Gegeven opdracht: Zet de tekst over de luisterindrukken van de B&W PM1-luidsprekers voort vanaf de laatste zin.

Te lezen tekst:
_ _ _ _
Klassieke barok van Pieter Wispelwey wordt daarbij afgewisseld met de muizenstem van Jennifer Ewbank, Francis Cabrel verdringt Locatelli, The Corrs wekken warme herinneringen op die Mark Knopfler & Emmylou Harris daarna weer teniet doen. Even niet naar kleine Blumenhofer hoorns luisteren in de tweede ruimte, alle aanwezige PMC’s aan de kant zetten en de PM1’s laten inwerken op de oren, voordat muziekvoorbeelden kunnen worden aangehaald.

Resultaat
Geplaatst op de eigen B&W stands, die ik pas later ontving en die beter blijken te presteren dan zware vierpotige, zandgevulde stands die ik uit de kelder sleepte, staan de PM1’s hevig hun best te doen op een stuk jazz van het Tsuyoshi Yamamoto Trio. Alle moeite die B&W heeft gedaan voor de basweergave laat zich hier vertalen. Niet alleen de snaren, maar ook de kast van de geplukte bas is goed te volgen in het geheel. De lijn in de muziek laat zich niet verdringen door de swingende vleugel en het stevige slagwerk. Het zou nog wat losser mogen komen van de luidsprekers zelf, bedenk ik.
_ _ _ _
Ruwe gegevens:
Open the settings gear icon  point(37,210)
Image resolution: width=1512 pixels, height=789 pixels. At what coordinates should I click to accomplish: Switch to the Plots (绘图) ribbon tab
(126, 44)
_ _ _ _
Juist antwoord:
Precies datgene, dat ik bedoelde met mijn eerdere opmerking dat de PM1 afhankelijk is van bronmateriaal. Want zodra Herman van Veen inzet, is die losheid er wèl. Zijn stem is erg mooi, herkenbaar uit duizenden, heel los, heel intens en dichtbij. Ook het slagwerk is intenser en meer dynamisch aanwezig. Een heel ander soort opname, waarmee de PM1 laat zien wat hij echt kan. Dit heeft draagkracht, de stem staat veel hoger geplaatst, de instrumenten daaronder. De basdrum wekt niet alleen de indruk op de grond te staan, hij staat daar ècht. Een puur genietmoment met Rozengeur. Stevig werk volgt van Patricia Kaas, die van mijn eerste aangekochte Kaas CD Je Te Dis Vous het geweldige Hôtel Normandy los de ruimte in projecteert. Als ik dit hoor, kan ik mij nu al verheugen op haar concert in Carré in november van dit jaar. Blazers die van wanten weten, strijkers die zorgen voor bombastische achtergrond, haar kreunende stem, losse geluiden van instrumenten die herinneringen oproepen aan de Normandische stranden. Het is heerlijk zo te mijmeren.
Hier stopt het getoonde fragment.